“I AM A WOMAN no more and no less” è una galleria di ritratti creata da Andrea and Magda photographers all’interno di un progetto di Cooperazione Internazionale realizzato in Palestina dalla Ong riminese EducAid, attiva nel campo dell’educazione e del rispetto dei diritti umani nei Paesi del Sud del mondo. Alla Galleria dell’Immagine di Rimini dal 15 settembre al 28 ottobre.

Attraverso un linguaggio lontano dai toni paternalistici ed assistenzialistici, la mostra vuole affermare i diritti delle persone con disabilità e le loro potenzialità oltre stereotipi e pregiudizi, in un contesto, quello palestinese, in cui tale condizione è fortemente stigmatizzata, tanto nella sfera familiare, quanto in quella sociale. Le immagini raccontano con ironia, forza e luminosità storie di riscatto di donne palestinesi con disabilità che grazie allo studio, al lavoro e a tanto impegno, hanno realizzato il loro percorso di autonomia e autodeterminazione.

Evento organizzato da EducAid con il contributo del Assessorati alle Arti e alla Protezione Sociale del Comune di Rimini nell’ambito del Progetto di “Cooperazione Internazionale ed Educazione alla Pace” e con il patrocinio di: AICS Agenzia Italiana per la Cooperazione allo Sviluppo, Regione Emilia Romagna, Camera di Commercio della Romagna – Forlì-Cesena e Rimini, RIDS – Rete Italiana Disabilità e Sviluppo e la collaborazione di IT.A.CA’ Festival del Turismo Responsabile e SIFEST di Savignano sul Rubicone.

Hana, 22 and Lara, 19, Ramallah
with Basma, Ranin, Aziza, Ayya, Ahlam
Tahreer, 24, Beita (Nablus)

La Galleria dell’Immagine anticipa l’inaugurazione della rassegna fotografica “Rimini Foto d’Autunno” con una mostra che ritrae donne con disabilità in Palestina. Un reportage curato da Andrea and Magda Photographers (vincitori del premio Marco Pesaresi 2017), all’interno di un progetto realizzato dalla ONG riminese EducAid in Palestina. Le foto raffigurano donne con disabilità protagoniste della loro vita e delle scelte che le riguardano.
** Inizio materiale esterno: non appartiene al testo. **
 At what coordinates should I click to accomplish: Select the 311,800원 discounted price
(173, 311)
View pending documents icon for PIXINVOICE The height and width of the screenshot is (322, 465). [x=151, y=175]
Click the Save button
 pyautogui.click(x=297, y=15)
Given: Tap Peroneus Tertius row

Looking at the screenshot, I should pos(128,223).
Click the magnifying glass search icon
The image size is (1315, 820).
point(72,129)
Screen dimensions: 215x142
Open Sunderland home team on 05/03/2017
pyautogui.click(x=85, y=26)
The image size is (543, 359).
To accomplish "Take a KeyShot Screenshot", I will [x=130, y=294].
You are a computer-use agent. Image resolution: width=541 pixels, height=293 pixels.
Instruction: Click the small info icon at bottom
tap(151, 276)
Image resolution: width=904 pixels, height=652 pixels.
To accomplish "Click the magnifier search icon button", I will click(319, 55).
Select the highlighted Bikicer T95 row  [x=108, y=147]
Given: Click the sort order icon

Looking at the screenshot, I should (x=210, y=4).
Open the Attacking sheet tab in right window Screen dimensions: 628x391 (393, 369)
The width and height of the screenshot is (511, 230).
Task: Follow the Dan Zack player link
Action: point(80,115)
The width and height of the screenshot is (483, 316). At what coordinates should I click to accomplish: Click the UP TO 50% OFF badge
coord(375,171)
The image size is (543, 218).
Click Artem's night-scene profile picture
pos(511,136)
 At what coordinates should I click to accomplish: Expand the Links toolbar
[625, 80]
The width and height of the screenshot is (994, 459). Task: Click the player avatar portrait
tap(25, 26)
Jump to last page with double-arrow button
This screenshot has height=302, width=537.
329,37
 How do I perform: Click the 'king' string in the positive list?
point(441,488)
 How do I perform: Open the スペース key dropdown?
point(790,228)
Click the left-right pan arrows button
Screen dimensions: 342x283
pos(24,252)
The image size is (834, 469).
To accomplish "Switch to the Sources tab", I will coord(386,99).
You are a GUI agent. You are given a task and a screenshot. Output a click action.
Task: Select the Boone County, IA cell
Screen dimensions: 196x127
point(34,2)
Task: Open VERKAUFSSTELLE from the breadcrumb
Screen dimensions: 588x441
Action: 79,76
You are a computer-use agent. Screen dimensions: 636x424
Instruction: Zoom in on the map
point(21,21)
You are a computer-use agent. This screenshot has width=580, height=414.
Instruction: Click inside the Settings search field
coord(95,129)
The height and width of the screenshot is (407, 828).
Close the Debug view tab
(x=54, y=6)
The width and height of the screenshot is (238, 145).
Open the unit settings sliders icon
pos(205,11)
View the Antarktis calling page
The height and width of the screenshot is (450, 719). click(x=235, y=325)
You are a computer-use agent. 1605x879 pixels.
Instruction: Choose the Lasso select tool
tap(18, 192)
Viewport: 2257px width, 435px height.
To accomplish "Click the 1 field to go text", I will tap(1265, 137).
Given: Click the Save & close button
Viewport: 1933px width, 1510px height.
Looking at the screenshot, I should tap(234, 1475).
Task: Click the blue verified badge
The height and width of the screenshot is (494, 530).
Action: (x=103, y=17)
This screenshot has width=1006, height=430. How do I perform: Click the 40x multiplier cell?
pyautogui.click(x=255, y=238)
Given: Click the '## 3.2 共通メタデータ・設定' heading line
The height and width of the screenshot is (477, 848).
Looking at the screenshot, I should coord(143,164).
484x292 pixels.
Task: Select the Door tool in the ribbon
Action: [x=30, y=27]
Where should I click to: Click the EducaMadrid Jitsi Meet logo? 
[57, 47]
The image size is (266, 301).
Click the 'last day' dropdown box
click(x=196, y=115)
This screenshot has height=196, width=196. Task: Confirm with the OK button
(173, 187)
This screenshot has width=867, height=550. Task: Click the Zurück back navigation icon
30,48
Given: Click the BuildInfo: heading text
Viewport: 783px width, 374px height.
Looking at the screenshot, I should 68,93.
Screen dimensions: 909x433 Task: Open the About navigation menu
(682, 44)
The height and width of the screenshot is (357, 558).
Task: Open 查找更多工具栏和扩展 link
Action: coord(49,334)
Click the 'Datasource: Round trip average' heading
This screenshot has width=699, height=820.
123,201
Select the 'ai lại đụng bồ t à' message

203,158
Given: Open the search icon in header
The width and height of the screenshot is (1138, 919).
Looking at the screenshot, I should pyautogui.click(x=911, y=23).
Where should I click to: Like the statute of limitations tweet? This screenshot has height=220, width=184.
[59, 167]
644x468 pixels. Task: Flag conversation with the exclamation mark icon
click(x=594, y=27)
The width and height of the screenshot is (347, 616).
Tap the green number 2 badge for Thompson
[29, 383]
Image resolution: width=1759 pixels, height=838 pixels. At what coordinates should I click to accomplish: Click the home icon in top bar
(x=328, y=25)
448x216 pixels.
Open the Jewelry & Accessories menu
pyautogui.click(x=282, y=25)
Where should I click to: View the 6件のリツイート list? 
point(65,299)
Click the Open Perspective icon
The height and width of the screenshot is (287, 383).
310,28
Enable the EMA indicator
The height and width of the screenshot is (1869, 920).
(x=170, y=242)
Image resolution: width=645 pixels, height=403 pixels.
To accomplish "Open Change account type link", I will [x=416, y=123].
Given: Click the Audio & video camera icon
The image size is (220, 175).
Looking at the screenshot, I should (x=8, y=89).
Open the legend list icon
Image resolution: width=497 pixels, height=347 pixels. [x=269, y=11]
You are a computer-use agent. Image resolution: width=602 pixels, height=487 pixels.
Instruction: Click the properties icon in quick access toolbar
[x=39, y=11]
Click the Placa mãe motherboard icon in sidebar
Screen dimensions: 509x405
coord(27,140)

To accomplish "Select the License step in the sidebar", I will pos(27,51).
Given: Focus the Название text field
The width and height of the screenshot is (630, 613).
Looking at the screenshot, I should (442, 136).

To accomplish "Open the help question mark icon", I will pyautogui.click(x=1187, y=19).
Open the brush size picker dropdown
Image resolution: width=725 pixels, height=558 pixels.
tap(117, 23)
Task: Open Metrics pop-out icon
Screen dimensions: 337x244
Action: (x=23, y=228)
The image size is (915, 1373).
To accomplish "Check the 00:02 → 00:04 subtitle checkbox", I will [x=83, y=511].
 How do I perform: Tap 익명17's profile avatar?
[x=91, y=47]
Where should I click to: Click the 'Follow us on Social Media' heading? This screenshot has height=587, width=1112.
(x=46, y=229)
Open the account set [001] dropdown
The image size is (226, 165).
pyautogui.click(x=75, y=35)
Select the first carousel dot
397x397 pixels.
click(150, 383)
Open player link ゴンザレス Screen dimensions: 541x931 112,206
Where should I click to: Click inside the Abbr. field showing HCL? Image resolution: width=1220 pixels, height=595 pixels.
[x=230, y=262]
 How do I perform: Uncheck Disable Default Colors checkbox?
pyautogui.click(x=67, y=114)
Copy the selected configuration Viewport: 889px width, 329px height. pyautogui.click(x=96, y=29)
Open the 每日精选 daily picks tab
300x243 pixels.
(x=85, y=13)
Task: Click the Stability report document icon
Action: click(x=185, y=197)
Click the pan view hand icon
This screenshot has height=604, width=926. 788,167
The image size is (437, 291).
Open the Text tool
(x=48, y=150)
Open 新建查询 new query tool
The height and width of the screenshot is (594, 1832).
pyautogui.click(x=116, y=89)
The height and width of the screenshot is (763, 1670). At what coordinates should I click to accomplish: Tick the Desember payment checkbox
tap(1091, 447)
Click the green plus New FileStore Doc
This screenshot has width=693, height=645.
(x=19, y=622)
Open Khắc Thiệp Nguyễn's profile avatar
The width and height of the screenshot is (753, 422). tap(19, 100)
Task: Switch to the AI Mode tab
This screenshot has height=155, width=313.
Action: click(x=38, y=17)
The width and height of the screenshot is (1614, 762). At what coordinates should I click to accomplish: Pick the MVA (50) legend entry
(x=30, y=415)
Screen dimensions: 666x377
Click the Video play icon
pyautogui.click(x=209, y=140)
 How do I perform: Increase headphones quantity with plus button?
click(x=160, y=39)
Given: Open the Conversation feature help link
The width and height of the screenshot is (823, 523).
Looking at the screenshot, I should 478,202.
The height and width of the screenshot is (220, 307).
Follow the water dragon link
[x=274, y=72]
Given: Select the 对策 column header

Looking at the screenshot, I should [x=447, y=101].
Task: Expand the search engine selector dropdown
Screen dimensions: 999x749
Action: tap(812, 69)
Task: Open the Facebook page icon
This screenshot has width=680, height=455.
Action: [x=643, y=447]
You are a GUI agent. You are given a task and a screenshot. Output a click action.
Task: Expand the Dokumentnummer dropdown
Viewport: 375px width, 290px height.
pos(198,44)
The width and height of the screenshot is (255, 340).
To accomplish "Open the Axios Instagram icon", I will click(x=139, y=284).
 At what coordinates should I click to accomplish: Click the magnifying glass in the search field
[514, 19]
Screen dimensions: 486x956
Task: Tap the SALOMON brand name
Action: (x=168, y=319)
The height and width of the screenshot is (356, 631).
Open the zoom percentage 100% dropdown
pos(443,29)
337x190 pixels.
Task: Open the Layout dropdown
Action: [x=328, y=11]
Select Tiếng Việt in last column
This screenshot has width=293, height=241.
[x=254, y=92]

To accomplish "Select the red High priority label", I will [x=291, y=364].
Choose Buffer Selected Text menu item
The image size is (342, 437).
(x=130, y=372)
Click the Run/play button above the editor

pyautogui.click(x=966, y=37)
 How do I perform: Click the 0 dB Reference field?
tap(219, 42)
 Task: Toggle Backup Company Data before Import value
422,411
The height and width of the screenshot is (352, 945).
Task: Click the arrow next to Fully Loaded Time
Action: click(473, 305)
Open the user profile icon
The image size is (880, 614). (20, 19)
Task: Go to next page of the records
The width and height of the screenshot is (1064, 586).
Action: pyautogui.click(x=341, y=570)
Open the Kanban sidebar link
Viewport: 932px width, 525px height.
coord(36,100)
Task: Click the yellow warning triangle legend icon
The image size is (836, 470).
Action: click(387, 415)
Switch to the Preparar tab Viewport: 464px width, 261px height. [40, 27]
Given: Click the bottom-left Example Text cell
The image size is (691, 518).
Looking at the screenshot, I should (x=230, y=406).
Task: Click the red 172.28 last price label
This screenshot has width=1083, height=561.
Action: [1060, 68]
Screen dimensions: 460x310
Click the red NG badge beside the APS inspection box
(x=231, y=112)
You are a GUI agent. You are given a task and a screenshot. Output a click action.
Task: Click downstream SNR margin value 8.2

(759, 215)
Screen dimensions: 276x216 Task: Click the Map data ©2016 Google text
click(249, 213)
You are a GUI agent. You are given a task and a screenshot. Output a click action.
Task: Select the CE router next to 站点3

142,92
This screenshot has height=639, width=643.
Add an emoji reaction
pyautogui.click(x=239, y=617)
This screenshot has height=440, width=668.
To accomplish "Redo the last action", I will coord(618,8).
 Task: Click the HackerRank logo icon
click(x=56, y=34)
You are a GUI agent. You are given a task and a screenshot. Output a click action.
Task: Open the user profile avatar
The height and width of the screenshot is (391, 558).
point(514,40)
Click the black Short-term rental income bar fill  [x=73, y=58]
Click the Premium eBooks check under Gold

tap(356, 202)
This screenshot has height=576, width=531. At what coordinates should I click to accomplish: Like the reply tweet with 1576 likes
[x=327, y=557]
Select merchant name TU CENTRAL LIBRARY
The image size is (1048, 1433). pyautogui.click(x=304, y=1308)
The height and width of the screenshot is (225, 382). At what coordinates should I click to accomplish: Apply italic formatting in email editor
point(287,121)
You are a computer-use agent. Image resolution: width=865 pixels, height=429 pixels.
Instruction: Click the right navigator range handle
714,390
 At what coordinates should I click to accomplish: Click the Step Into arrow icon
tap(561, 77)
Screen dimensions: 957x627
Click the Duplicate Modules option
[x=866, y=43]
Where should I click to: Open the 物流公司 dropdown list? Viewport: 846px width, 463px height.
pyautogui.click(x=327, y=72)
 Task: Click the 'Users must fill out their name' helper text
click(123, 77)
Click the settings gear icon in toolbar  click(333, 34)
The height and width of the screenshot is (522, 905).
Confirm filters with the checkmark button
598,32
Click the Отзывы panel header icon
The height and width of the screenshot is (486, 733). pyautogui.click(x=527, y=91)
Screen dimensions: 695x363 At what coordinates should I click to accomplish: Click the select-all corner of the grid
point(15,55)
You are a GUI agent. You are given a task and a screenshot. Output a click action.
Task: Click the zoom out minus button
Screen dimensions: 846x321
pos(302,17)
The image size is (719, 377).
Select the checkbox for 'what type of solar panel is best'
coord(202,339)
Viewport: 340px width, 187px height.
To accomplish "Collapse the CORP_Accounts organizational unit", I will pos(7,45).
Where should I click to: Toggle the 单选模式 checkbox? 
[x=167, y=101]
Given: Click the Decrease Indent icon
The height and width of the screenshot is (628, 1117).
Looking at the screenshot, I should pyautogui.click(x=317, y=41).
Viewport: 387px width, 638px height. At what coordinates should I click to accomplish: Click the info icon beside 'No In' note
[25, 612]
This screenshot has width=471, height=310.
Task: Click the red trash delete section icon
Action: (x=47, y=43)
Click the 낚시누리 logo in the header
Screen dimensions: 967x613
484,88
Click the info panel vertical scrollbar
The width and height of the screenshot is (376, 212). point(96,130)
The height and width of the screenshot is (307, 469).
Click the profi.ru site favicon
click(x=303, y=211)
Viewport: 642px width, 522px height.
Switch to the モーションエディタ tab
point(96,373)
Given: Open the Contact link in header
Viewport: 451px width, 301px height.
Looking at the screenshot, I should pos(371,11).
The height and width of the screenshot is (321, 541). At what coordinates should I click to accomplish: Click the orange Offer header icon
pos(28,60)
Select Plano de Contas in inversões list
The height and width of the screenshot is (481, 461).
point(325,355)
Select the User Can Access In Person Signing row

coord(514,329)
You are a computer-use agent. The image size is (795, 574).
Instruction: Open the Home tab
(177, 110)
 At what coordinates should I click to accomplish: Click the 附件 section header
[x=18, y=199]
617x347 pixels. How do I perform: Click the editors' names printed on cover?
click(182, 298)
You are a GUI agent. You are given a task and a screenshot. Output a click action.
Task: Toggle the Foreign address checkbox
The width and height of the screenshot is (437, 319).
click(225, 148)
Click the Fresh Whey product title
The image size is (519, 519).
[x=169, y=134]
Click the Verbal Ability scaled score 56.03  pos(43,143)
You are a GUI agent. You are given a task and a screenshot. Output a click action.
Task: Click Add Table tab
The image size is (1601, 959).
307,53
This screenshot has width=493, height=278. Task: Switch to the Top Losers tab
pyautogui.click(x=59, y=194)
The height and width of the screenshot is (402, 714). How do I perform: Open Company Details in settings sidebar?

Nel contesto palestinese, che vive sotto occupazione da decenni, in cui quotidianamente vengono violati i diritti umani fondamentali, parlare di disabilità non è facile. Parlare di donne con disabilità è ancora più difficile perché spesso sono silenti, nascoste dietro alla doppia discriminazione di essere disabili e donne. «Mostrare una parte della loro vita, delle loro passioni e del loro lavoro, è stato un modo per definire le loro personalità» hanno commentato i due fotografi Andrea e Magda. «Abbiamo ascoltato le loro storie ed abbiamo provato a mettere in luce cosa fosse importante per loro. A volte dalle testimonianze sono emerse con chiarezza storie di discriminazione e di lotte sociali, mentre da altre sono emersi la determinazione ed il supporto ricevuto dalla comunità o dalla famiglia». Questa mostra invita chi la guarda a fare spazio alle donne con disabilità, a permettere loro di uscire dall’ombra per essere riconosciute come soggetti attivi e titolari di diritti. «Non è facile combattere gli stereotipi di chi crede che la diversità sia una minaccia alla “normalità” ma la determinazione e l’energia delle donne che abbiamo incontrato non può lasciarci indifferenti ed è modello non solo per altre persone con disabilità, ma per l’intera umanità».